La situation sanitaire dans le sud du pays atteint un point de rupture critique. Réunie face à la presse ce 18 février 2026, l’intersyndicale des hôpitaux et du district sanitaire de Ziguinchor a dressé un tableau alarmant du fonctionnement des structures de soins. Au-delà des constats habituels sur le manque de moyens, les syndicalistes ont mis en lumière une série de blocages financiers précis qui, cumulés, placent les établissements dans une impasse budgétaire inédite.
Selon nos informations, relayées par Emedia, le diagnostic posé par les partenaires sociaux révèle une asphyxie financière à plusieurs niveaux. Le premier point de tension concerne les engagements directs de l’État et des collectivités locales. Les deux hôpitaux de la région attendent toujours le versement de la dernière tranche de la subvention d’exploitation de l’année 2025. Une situation aggravée au niveau du district sanitaire, qui n’a pas perçu les fonds de dotation de la commune, théoriquement dus depuis novembre 2025.
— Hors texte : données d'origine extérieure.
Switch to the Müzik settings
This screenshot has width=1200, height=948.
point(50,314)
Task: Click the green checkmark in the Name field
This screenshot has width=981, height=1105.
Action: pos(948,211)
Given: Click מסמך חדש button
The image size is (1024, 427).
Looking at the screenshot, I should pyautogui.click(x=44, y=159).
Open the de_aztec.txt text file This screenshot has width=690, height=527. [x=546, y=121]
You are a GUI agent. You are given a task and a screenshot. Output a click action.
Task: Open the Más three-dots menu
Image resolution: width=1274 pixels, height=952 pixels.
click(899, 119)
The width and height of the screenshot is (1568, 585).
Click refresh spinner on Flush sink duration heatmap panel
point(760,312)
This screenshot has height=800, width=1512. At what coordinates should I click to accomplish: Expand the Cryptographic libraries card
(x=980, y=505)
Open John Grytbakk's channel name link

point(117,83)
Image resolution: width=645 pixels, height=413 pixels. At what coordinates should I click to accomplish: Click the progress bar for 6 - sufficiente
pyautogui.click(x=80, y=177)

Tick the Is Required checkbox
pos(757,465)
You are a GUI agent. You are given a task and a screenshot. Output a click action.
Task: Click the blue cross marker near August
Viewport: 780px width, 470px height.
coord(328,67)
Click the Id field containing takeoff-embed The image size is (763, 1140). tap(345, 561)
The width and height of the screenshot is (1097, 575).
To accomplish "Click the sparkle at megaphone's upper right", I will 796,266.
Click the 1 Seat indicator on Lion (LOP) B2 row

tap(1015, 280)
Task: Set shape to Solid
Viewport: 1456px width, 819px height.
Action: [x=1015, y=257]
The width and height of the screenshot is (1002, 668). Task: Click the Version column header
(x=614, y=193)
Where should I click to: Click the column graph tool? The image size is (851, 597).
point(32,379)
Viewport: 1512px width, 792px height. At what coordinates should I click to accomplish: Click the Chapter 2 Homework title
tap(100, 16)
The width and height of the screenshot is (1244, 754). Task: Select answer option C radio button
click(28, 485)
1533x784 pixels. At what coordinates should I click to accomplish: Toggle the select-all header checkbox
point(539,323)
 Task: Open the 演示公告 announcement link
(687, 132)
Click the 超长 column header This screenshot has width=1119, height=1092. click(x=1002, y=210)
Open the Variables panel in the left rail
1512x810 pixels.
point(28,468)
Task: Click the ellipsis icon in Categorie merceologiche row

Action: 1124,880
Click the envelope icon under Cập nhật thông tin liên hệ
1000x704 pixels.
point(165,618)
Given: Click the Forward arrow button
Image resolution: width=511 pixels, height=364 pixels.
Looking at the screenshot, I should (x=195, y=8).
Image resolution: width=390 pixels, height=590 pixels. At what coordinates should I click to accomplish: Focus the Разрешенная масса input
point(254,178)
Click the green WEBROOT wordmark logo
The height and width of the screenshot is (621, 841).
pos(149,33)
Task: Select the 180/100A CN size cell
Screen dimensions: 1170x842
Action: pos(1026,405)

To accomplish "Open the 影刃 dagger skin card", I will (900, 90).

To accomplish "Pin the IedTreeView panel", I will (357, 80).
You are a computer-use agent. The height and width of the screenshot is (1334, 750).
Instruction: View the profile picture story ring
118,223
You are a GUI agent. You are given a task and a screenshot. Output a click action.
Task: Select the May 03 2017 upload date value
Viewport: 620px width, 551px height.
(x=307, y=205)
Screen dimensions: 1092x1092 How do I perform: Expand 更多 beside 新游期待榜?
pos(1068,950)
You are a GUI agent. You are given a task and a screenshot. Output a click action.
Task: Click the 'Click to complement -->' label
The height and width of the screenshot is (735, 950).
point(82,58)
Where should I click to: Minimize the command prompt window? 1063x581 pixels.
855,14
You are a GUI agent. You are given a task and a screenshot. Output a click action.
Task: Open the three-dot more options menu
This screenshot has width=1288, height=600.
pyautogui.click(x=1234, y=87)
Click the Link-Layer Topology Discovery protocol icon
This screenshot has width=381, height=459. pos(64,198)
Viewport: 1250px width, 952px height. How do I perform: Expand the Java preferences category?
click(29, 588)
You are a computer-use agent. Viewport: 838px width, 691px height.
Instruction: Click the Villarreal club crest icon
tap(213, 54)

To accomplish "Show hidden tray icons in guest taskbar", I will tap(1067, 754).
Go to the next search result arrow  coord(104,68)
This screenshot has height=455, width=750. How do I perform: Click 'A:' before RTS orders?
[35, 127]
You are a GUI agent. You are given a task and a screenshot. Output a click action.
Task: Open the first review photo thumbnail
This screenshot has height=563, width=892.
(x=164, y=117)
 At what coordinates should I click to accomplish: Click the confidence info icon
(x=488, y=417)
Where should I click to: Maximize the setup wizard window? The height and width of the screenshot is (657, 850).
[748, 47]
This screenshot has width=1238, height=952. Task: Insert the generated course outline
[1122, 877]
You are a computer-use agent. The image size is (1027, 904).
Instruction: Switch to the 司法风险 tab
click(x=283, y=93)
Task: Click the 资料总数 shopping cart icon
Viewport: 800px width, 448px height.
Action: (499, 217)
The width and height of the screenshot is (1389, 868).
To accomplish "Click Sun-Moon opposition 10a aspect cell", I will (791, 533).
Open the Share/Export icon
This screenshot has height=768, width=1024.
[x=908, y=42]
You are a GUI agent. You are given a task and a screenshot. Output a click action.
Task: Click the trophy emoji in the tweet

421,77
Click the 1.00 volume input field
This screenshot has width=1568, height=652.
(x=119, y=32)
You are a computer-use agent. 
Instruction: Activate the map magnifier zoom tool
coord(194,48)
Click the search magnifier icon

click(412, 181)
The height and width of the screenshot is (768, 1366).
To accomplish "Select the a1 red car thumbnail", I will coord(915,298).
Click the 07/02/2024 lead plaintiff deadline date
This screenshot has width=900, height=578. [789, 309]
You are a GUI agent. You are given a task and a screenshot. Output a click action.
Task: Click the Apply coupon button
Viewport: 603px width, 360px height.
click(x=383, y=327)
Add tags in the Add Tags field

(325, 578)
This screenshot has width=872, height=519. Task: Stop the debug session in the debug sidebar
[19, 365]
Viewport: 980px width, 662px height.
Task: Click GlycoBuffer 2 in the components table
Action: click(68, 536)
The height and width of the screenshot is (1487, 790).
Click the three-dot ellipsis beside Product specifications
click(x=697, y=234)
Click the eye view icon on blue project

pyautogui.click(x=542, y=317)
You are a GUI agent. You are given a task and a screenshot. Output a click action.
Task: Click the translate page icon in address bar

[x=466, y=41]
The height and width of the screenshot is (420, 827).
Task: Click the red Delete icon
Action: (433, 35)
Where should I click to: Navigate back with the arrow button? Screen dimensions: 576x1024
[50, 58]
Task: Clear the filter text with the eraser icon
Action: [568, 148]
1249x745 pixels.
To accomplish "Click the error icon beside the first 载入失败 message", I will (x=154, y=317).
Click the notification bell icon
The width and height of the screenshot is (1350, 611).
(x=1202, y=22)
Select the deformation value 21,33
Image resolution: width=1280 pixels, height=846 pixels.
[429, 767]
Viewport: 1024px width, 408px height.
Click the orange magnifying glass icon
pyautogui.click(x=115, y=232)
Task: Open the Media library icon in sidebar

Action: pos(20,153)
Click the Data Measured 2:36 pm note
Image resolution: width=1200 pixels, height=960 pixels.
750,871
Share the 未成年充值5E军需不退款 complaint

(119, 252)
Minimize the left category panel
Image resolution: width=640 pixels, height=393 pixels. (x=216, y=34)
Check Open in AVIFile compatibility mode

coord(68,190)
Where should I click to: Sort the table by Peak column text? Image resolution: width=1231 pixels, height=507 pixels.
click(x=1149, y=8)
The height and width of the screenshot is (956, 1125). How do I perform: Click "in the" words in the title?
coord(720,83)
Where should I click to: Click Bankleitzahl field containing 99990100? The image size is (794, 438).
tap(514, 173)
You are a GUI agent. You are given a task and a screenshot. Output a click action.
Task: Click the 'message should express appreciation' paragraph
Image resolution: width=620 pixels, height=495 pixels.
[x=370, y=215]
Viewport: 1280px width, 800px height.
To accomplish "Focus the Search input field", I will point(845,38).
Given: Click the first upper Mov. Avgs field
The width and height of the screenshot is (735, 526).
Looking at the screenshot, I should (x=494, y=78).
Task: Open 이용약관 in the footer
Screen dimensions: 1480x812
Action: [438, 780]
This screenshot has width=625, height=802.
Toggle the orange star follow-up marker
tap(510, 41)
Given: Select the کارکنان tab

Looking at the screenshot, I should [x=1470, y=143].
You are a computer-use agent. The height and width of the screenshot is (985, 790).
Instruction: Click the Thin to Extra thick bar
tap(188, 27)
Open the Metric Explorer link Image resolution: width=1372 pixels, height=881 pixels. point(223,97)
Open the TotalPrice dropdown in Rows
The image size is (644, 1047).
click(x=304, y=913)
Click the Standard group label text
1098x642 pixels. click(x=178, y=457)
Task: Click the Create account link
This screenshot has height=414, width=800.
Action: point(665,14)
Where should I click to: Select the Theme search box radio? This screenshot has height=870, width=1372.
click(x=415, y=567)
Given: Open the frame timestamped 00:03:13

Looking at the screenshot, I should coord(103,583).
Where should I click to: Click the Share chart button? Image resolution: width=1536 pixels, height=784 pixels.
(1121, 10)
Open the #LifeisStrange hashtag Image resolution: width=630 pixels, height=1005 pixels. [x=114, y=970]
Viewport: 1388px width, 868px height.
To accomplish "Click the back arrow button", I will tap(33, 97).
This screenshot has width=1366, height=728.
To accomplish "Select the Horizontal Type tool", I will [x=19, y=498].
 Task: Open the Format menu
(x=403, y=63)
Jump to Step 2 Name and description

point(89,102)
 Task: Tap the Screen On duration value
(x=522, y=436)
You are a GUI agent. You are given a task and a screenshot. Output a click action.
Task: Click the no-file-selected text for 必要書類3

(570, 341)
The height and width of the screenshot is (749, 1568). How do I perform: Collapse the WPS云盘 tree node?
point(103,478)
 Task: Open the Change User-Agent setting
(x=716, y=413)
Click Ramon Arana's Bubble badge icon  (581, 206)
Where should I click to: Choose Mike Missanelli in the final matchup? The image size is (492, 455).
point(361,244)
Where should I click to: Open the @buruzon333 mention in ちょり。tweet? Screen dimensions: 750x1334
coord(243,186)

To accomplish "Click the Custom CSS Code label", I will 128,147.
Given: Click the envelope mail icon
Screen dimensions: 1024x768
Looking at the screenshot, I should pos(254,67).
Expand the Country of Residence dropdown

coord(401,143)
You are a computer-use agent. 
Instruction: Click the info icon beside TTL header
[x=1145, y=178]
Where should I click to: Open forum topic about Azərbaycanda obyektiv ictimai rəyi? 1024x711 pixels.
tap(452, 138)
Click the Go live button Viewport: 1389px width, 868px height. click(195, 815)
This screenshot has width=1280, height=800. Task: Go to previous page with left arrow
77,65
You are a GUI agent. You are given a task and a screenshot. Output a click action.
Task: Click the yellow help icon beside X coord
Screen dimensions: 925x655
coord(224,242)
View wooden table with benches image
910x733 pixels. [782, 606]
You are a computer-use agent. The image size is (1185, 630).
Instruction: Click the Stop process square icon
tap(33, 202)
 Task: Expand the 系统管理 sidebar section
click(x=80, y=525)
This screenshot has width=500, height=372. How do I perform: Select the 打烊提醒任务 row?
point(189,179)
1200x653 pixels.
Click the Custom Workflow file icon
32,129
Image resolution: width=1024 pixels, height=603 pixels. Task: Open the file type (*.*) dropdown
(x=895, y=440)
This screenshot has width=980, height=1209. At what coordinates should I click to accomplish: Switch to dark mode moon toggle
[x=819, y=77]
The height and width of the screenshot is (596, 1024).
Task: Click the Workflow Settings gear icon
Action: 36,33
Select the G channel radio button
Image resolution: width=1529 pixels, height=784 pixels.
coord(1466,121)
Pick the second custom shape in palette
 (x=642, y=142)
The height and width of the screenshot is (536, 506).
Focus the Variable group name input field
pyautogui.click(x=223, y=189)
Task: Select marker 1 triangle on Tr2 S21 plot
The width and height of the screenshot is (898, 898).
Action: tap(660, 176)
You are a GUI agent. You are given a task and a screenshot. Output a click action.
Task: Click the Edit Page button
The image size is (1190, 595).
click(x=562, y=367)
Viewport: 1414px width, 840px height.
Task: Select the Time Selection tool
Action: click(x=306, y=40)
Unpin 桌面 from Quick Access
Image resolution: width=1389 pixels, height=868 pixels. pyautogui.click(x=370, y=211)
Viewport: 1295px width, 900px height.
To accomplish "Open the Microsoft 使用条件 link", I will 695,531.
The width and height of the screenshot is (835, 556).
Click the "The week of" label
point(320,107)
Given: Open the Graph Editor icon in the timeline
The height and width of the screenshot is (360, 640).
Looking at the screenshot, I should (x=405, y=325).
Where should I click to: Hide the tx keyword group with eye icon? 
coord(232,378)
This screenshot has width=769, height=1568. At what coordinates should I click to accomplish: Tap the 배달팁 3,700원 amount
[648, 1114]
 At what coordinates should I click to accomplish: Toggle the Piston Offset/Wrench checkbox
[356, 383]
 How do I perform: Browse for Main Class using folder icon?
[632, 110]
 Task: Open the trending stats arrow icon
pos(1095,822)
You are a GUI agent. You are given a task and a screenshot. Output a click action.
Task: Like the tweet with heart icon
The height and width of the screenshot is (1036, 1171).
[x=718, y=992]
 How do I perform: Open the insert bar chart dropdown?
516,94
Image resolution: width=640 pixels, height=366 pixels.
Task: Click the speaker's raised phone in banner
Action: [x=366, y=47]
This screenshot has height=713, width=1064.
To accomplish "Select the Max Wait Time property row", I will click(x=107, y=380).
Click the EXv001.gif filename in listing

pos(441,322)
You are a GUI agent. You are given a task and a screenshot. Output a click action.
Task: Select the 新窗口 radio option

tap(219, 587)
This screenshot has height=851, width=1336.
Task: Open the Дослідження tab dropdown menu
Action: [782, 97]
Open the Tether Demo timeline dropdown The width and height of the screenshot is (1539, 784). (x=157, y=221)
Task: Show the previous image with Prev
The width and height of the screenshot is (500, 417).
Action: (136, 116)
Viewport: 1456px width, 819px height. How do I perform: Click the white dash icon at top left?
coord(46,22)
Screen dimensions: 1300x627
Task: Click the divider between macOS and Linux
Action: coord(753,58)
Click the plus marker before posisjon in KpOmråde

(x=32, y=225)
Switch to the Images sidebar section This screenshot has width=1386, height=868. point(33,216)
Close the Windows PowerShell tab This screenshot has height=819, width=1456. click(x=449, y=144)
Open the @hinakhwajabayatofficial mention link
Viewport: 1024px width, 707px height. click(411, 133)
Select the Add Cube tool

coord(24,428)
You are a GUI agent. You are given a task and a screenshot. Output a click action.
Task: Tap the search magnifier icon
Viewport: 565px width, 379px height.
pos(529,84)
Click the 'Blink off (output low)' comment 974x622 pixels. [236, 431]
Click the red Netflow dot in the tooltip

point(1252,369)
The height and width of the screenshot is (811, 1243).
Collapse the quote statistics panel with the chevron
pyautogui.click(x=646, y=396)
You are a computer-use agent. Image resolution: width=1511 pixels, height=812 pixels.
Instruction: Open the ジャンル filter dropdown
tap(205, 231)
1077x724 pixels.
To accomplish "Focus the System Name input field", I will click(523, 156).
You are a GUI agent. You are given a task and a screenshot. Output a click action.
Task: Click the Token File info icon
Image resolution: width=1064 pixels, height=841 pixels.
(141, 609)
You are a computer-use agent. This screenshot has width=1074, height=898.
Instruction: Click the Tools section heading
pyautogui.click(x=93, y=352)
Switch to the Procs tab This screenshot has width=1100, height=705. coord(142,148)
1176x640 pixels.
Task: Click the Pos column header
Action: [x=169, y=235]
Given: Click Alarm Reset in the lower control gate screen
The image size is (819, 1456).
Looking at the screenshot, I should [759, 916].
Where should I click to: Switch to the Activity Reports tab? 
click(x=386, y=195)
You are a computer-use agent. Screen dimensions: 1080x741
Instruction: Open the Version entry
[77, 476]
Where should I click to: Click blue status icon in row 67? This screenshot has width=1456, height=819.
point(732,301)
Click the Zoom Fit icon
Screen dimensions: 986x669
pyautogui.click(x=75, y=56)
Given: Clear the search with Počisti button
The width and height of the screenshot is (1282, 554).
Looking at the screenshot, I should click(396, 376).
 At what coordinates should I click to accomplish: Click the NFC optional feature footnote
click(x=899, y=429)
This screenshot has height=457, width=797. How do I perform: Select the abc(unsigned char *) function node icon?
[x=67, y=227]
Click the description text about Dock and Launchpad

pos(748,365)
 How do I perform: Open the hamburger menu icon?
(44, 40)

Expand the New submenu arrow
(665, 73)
**Un manque à gagner chiffré et un blocage administratif**
Au cœur de cette crise de trésorerie, l’intersyndicale pointe un dysfonctionnement administratif majeur : le rejet systématique des factures liées à la prise en charge des fonctionnaires (imputations budgétaires). Ce blocage technique a des répercussions comptables lourdes. Les responsables syndicaux estiment le manque à gagner à plus de 100 millions de francs CFA pour chaque hôpital. Ces ressources, aujourd’hui gelées, sont pourtant essentielles pour régler les fournisseurs et éviter les ruptures d’intrants médicaux.
Les inquiétudes se portent également sur l’exercice en cours. La première tranche de la subvention 2026 n’a pas encore été libérée, et les acteurs de la santé redoutent une révision à la baisse des montants alloués. « Nous voulons que l’État comprenne que la santé n’est pas une charge, mais un investissement stratégique », a martelé Siméon Faye, Secrétaire général du Syntras et porte-parole du jour.
**Retards de salaires et promesses d’infrastructures**
Les conséquences de cette tension budgétaire se répercutent directement sur le personnel. L’intersyndicale dénonce un retard de six mois dans le paiement des augmentations salariales des contractuels, en dépit du protocole d’accord signé avec l’État. À cela s’ajoute le non-versement des cotisations patronales à l’IPRES, compliquant l’accès aux pensions pour les agents partis à la retraite.
Sur le plan technique, l’absence de Budget Consolidé d’Investissement (BCI) depuis plusieurs exercices a laissé le plateau technique se dégrader. Les syndicats réclament des équipements de dernière génération, notamment une IRM, et rappellent la promesse du Président Bassirou Diomaye Faye d’ériger un établissement de niveau 4 dans la région.
Pour l’heure, l’intersyndicale privilégie la voie de la concertation mais exige des « actes concrets et rapides » pour éviter une paralysie totale du système de santé à Ziguinchor.